Transcribe from the passage on the apparent-bias submissions the part that opens with the words containing "Mr Griffiths also advanced" and closes with "EWCA Civ 1573.".

Passage shown:
= = = = =

For the respondent, Mr Griffiths submitted that the fair-minded and informed observer would not consider that there had been any real possibility of bias. They would not rush to judgment. They would consider the material and all the circumstances of the case with care. The mere posting of the link to the Mail Online article did not show any real possibility of bias. The post had no factual content of its own relating to the substance or outcome of the case, nor did the response to Ms Keating’s post display any attitude of favour towards one party or the other. Rather, it conveyed the neutral sentiment that Ms Hewitt-Gray enjoyed her judicial work as an employment tribunal member. If Ms Keating’s remark showed any bias on her part, that was the remark of a third party. Similarly, whatever the reader might make of Mr McDonald’s post, Ms Hewitt-Gray’s reply to it was factually accurate. Indeed, he said it could be read as setting right Mr McDonald’s speculative assumption about what actually happened in this case.
Mr Griffiths also submitted that the appellant’s case on this appeal, and subjective perspective on the matter, was coloured by the fact that the appellant had, in fact, lost. Referring to a passage in Virdi v The Law Society [2010] EWCA Civ 100; [2010] 1 WLR 2840, he submitted that it was a useful thought experiment to ask how matters would have looked, had Ms Hewitt-Gray said the same things that she said in the LinkedIn posts, during the course of the hearing and before the outcome was known. He submitted that this thought experiment served to show that there was nothing in what she said that pointed to an apparent bias towards the claimant.
Mr Griffiths also referred to the fact that lay members who sit on three-person employment tribunals are drawn, one from each of two panels. One is a person appointed after consultation with bodies representative of employees, and the other after consultation with bodies representative of employers. He submitted that the informed observer would be aware that Parliament has so provided, and would take this into account as a relevant circumstance when considering whether this material gave rise to a real possibility of bias.
Mr Griffiths also advanced an alternative contention which relied upon this same feature of lay members being drawn from two panels, in harness with a distinction, discussed in certain judicial review authorities, between what he called predetermination and permitted predisposition. Whereas the appearance of the former amounts to apparent bias, the presence of the latter does not vitiate the integrity of a decision. He referred me to the discussion of these concepts, and this distinction, in R v Amber Valley DC, ex parte Jackson [1984] 3 All ER 501, R v Secretary of State for the Environment, ex parte Kirkstall Valley Campaign Ltd [1996] 3 All ER 304 and National Assembly for Wales v Condron [2006] EWCA Civ 1573.

= = = = =

Extracted information:
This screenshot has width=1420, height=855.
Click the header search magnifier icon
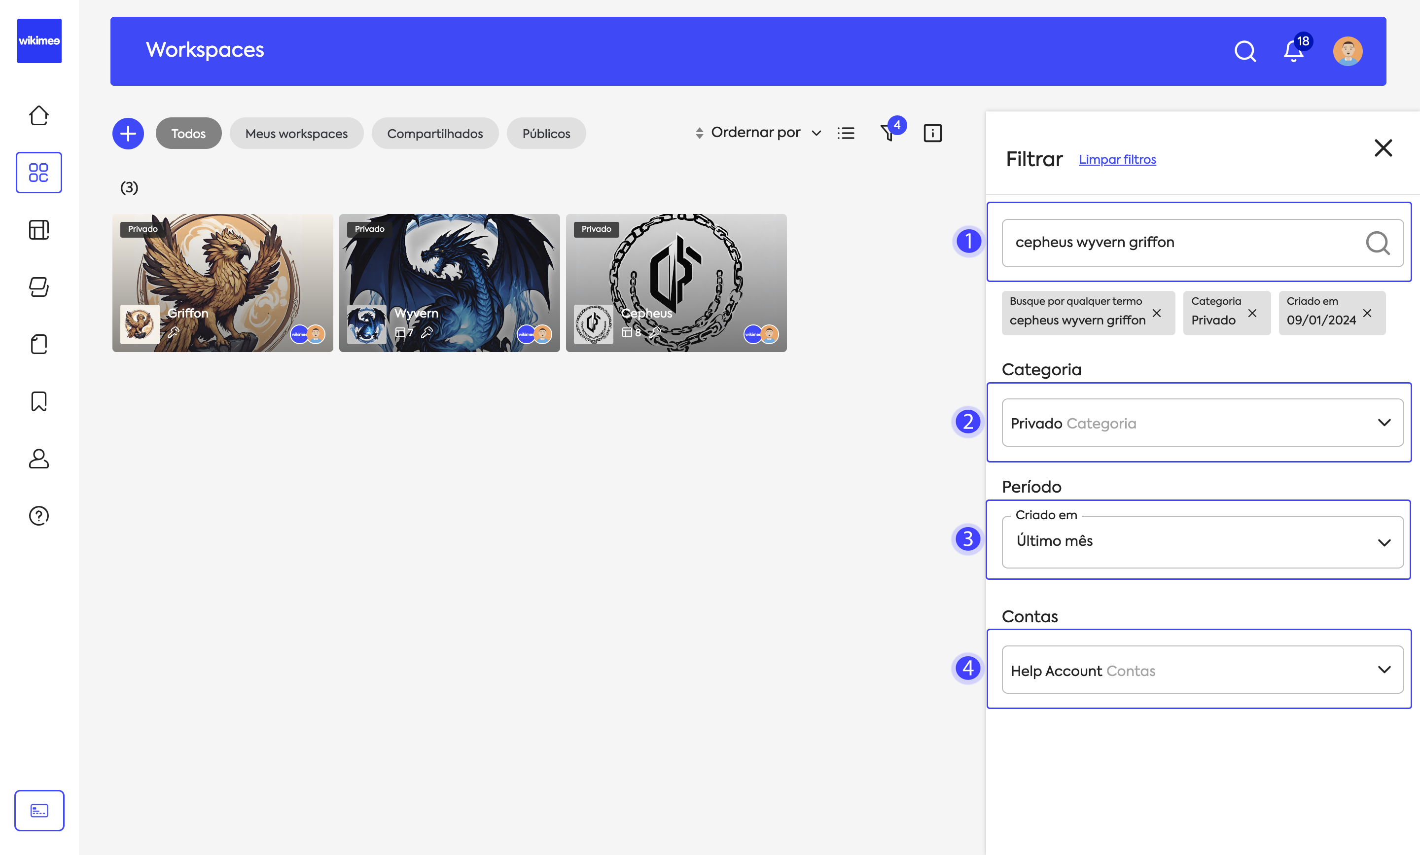click(1245, 51)
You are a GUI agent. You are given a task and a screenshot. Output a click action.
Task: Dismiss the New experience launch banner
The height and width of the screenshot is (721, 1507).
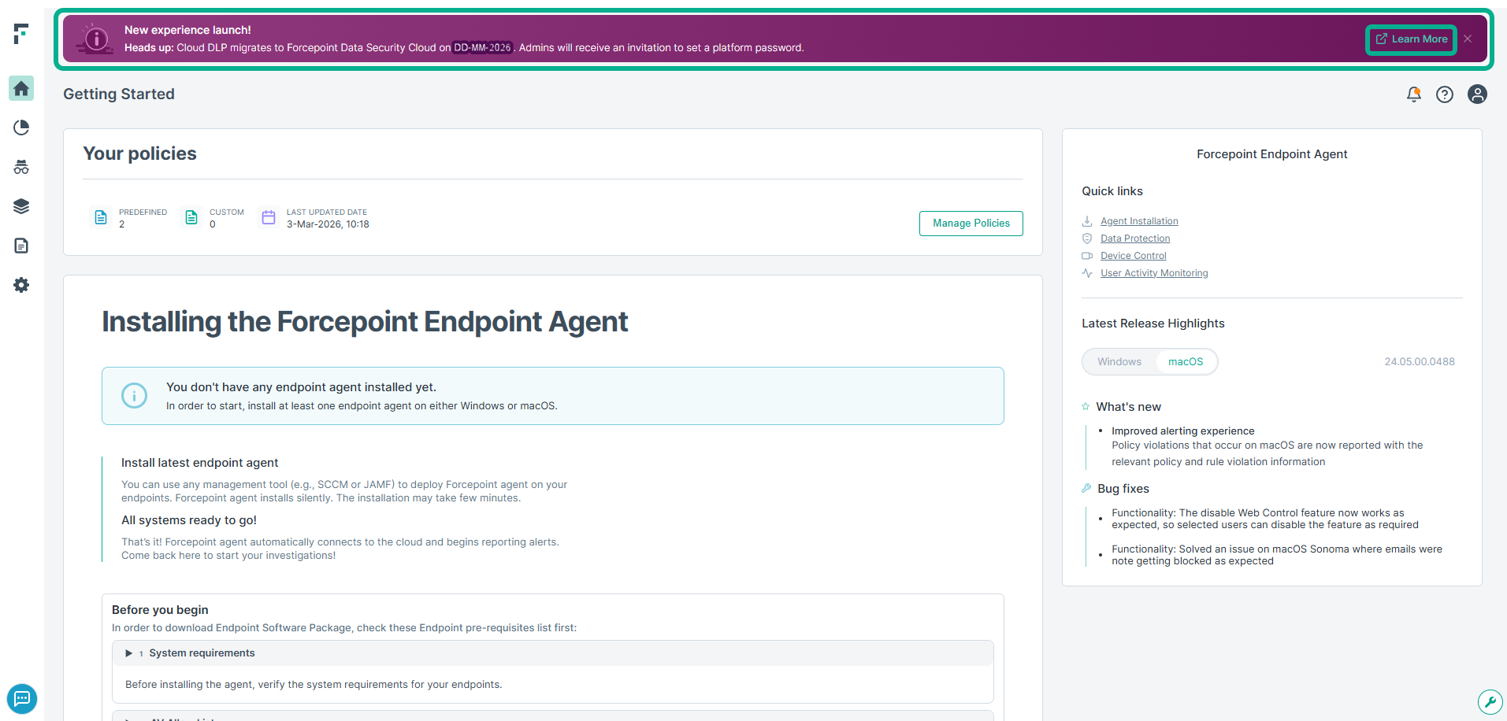(1468, 39)
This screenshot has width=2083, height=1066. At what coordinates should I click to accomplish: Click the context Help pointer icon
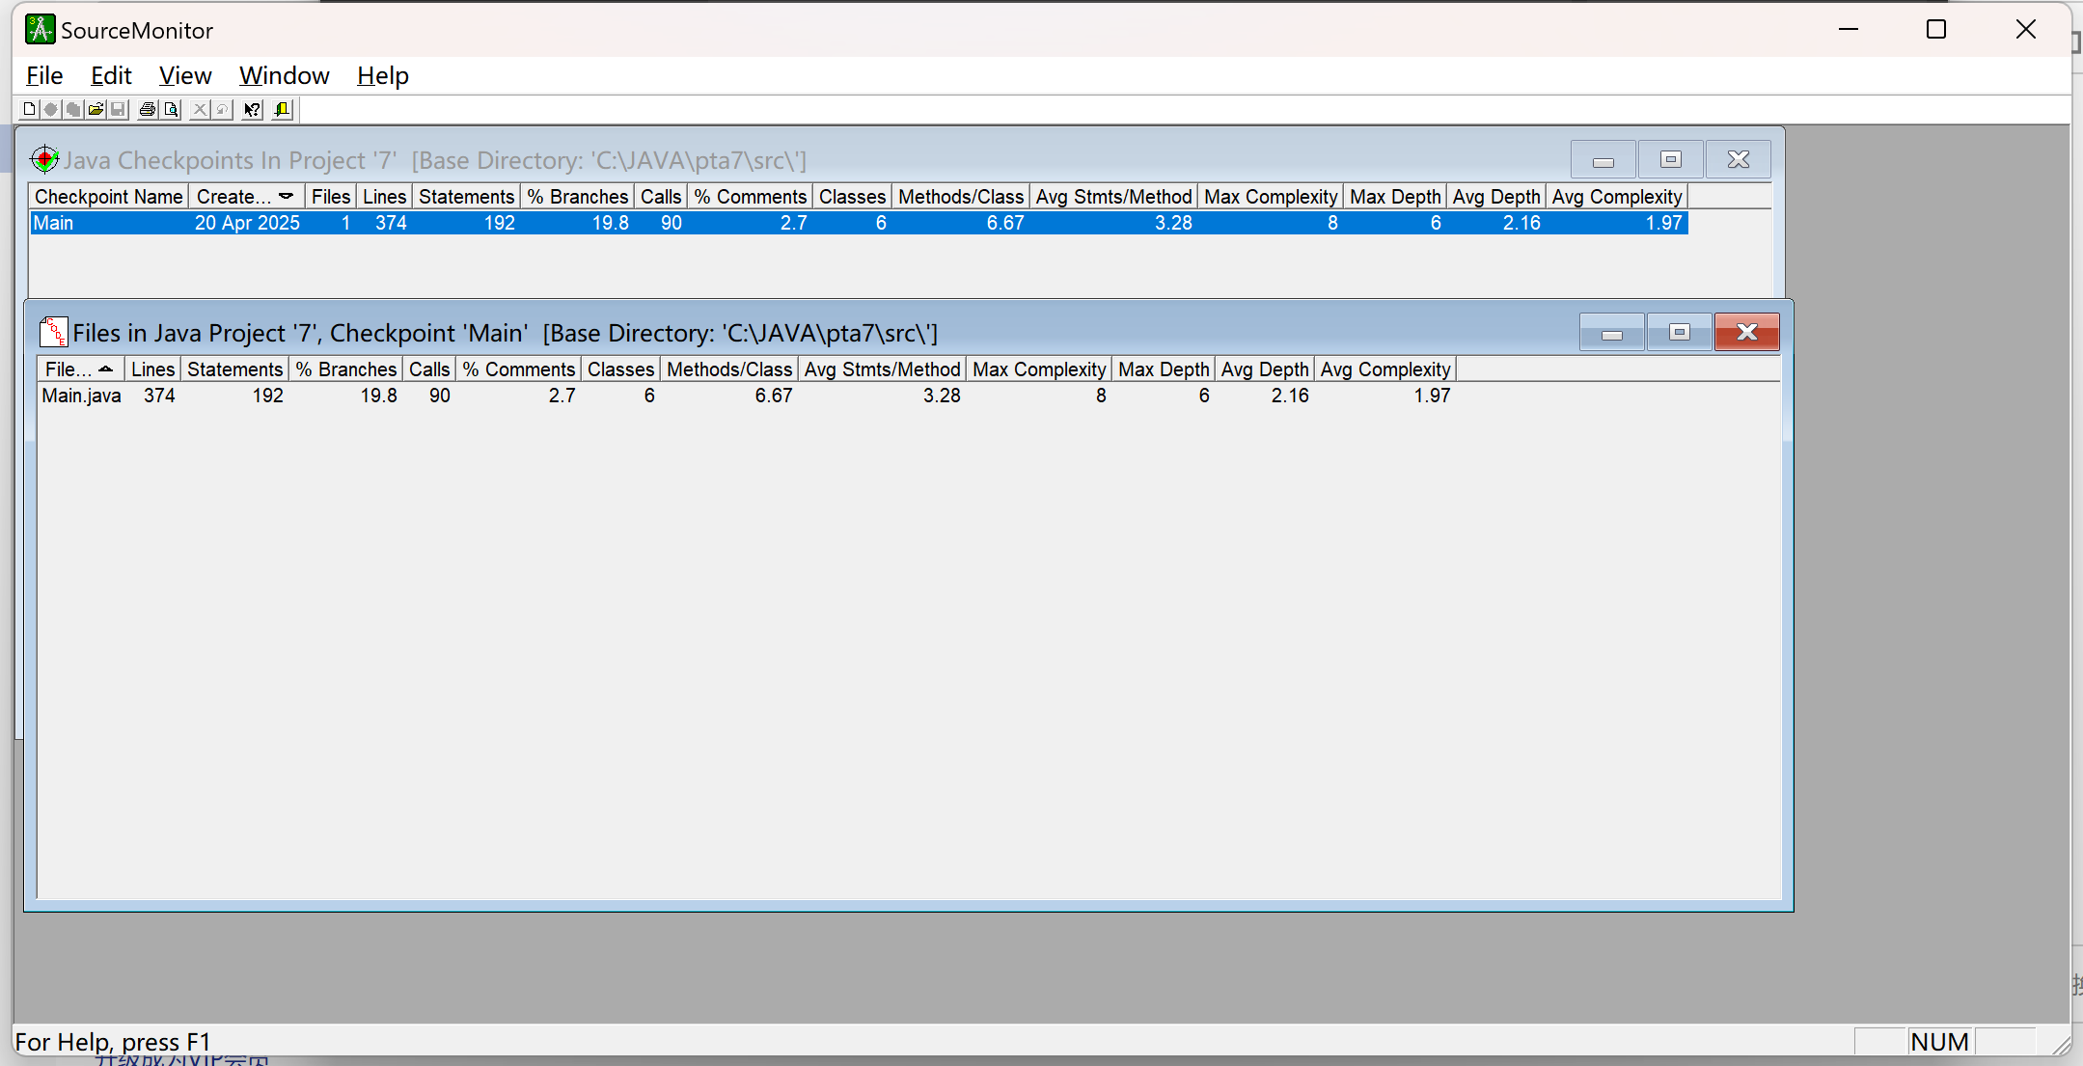[252, 110]
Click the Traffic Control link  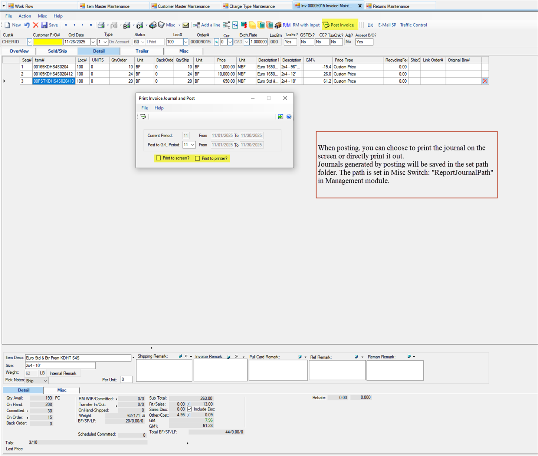[413, 25]
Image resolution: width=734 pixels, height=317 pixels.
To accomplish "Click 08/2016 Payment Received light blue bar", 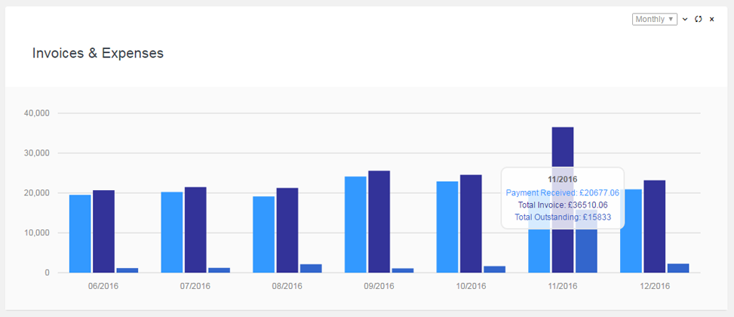I will point(263,234).
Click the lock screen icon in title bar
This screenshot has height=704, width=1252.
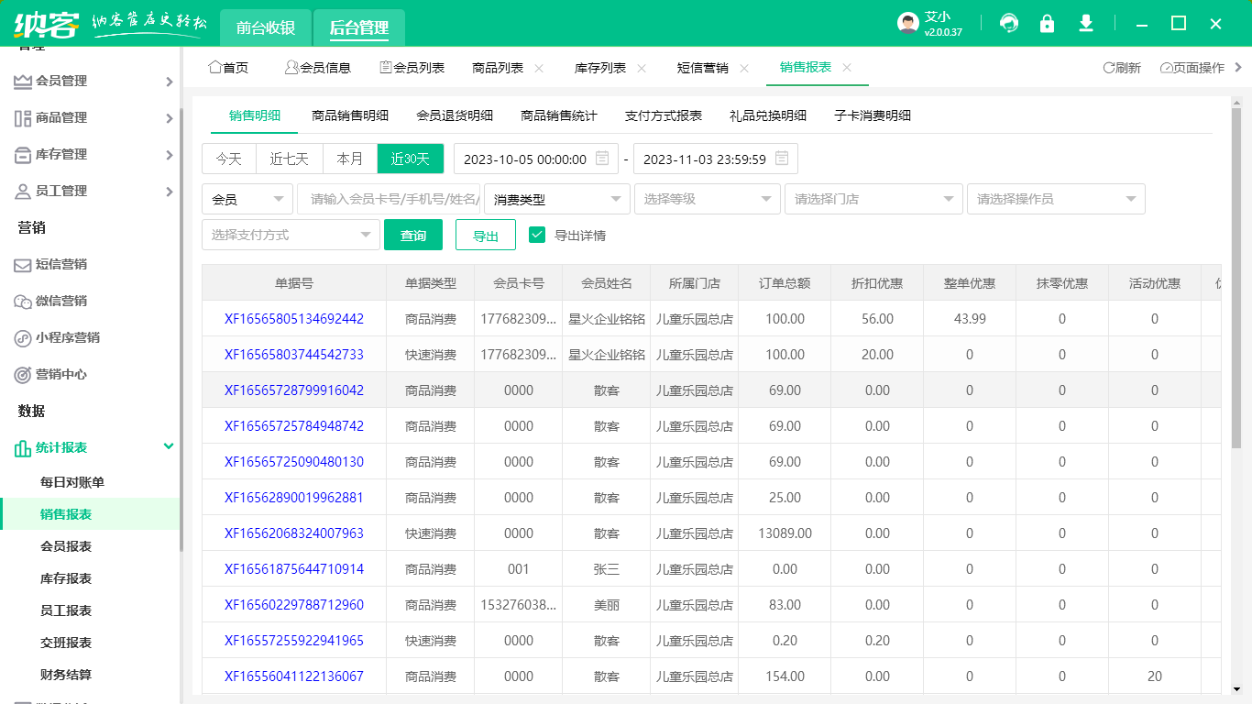(x=1047, y=23)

= = = = =

Task solution:
Mr Griffiths also advanced an alternative contention which relied upon this same feature of lay members being drawn from two panels, in harness with a distinction, discussed in certain judicial review authorities, between what he called predetermination and permitted predisposition. Whereas the appearance of the former amounts to apparent bias, the presence of the latter does not vitiate the integrity of a decision. He referred me to the discussion of these concepts, and this distinction, in R v Amber Valley DC, ex parte Jackson [1984] 3 All ER 501, R v Secretary of State for the Environment, ex parte Kirkstall Valley Campaign Ltd [1996] 3 All ER 304 and National Assembly for Wales v Condron [2006] EWCA Civ 1573.